**Exercise directions**
Look through the entries below and report every line that has "next".

+---+

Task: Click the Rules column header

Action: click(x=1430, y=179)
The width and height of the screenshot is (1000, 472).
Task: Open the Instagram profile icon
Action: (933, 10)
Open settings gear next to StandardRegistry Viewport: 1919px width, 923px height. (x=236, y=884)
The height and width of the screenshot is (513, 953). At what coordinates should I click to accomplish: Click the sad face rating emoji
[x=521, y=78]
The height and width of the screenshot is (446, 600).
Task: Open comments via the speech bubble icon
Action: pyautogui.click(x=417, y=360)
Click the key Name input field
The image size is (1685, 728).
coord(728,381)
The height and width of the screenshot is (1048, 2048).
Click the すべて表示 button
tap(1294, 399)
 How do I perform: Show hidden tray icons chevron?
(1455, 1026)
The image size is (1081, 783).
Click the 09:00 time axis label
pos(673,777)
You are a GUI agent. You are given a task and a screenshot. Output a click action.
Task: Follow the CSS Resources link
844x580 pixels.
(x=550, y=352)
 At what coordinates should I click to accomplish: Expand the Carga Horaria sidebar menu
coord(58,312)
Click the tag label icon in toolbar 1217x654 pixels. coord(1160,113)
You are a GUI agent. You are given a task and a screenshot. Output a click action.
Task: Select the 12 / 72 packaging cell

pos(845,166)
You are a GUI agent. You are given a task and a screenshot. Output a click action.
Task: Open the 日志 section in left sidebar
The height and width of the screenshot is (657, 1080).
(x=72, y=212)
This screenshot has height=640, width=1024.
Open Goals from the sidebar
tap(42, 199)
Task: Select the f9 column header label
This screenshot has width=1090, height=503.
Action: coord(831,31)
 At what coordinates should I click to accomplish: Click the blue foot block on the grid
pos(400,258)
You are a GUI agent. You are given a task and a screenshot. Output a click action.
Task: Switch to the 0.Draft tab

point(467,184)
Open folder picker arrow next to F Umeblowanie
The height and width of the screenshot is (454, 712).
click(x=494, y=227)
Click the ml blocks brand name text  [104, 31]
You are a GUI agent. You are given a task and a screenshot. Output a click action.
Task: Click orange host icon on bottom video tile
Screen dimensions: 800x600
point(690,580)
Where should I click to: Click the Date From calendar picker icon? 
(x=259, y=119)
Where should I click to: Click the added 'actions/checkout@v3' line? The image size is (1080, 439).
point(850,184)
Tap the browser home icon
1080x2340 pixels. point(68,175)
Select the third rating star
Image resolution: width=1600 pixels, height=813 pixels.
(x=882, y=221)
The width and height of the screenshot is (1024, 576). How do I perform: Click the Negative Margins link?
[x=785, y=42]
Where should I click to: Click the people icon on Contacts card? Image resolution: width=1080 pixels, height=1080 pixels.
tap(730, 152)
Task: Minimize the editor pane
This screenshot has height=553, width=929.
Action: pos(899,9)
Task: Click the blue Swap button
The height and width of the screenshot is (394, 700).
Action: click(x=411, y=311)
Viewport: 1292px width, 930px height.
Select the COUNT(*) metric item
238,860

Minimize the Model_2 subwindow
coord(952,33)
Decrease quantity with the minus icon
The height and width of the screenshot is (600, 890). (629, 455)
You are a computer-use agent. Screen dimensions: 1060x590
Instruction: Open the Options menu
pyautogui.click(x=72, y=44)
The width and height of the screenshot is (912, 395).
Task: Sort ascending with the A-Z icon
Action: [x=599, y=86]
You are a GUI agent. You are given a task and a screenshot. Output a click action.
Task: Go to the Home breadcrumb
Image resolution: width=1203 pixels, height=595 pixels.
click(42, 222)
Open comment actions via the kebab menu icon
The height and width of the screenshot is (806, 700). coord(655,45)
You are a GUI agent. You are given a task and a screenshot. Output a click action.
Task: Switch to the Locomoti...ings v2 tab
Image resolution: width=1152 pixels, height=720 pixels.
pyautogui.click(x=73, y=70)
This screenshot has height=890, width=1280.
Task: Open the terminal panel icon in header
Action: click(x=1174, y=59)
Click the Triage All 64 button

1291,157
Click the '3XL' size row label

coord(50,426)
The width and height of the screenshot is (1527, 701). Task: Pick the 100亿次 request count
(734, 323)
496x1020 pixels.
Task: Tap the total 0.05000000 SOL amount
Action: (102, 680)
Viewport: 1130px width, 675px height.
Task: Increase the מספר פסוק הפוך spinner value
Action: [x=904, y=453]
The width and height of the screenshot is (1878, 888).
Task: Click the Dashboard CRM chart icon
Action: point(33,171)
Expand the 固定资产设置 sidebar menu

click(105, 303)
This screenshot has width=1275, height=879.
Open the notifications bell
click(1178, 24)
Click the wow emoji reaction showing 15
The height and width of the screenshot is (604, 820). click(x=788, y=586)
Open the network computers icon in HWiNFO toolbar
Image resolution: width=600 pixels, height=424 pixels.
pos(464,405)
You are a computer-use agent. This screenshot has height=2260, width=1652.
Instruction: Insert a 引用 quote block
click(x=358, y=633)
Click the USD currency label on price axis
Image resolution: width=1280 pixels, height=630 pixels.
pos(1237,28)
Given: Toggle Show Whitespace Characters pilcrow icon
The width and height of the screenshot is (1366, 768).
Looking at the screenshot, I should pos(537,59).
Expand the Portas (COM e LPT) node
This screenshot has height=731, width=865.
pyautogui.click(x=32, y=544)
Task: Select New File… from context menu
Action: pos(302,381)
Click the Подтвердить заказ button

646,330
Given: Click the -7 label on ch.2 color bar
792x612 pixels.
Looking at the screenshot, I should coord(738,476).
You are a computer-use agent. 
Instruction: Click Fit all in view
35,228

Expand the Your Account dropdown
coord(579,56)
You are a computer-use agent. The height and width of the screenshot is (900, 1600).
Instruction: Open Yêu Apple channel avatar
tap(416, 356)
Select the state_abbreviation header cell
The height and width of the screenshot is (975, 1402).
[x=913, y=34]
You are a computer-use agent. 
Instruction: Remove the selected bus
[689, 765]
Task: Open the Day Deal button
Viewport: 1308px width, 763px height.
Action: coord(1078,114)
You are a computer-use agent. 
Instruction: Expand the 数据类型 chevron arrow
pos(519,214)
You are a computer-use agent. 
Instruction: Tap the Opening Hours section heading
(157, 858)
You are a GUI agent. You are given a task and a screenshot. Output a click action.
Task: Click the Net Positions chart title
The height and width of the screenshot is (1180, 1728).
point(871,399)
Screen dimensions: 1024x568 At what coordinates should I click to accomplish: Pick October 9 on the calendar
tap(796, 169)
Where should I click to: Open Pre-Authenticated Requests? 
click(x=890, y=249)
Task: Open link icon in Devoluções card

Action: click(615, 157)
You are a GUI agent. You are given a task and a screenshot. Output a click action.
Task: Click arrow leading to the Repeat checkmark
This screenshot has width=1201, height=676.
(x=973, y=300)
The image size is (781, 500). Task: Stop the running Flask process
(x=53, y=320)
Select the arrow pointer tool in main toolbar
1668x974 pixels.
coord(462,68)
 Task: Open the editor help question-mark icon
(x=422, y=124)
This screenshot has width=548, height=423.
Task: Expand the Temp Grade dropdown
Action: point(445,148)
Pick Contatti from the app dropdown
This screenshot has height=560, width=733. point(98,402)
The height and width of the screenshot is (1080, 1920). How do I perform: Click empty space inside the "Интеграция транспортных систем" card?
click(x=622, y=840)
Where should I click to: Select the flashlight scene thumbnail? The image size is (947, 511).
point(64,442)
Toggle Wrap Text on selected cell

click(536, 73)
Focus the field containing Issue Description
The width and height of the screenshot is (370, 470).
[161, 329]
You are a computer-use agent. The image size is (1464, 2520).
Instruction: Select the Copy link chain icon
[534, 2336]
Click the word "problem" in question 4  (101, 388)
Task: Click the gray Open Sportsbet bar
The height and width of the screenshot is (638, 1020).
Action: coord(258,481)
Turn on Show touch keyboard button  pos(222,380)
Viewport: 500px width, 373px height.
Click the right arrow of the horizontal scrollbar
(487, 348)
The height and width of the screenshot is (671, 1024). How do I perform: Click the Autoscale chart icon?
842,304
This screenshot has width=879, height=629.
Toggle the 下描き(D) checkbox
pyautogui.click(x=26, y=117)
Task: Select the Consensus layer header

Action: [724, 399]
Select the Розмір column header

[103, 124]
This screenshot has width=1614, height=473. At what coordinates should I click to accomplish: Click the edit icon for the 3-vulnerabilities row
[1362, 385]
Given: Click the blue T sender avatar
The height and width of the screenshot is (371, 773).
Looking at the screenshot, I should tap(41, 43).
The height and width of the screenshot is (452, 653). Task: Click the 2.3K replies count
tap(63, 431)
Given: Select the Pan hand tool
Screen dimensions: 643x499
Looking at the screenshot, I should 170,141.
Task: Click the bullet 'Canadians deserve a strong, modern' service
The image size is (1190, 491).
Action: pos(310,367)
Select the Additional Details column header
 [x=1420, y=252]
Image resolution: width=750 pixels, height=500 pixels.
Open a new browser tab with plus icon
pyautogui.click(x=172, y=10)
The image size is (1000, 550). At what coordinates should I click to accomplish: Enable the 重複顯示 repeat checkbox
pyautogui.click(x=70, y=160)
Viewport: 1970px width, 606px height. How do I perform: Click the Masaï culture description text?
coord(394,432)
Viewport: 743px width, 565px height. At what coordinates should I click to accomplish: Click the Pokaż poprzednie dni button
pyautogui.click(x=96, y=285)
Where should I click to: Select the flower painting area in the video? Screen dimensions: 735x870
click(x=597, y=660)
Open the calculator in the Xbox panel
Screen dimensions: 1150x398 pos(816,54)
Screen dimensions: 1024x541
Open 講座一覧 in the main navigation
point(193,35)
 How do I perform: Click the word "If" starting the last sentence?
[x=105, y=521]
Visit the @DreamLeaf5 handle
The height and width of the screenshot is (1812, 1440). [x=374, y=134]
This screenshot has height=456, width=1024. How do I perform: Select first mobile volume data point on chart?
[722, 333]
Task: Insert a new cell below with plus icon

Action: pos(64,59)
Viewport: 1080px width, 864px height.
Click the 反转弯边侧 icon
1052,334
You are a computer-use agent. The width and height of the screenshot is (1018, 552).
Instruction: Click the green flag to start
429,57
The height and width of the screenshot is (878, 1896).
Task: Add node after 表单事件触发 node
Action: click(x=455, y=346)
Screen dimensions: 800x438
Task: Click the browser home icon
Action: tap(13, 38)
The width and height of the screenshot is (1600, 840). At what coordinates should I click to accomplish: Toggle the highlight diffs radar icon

+---+

**Result**
Open settings gear next to StandardRegistry Viewport: 1919px width, 923px height. (x=236, y=884)
Open folder picker arrow next to F Umeblowanie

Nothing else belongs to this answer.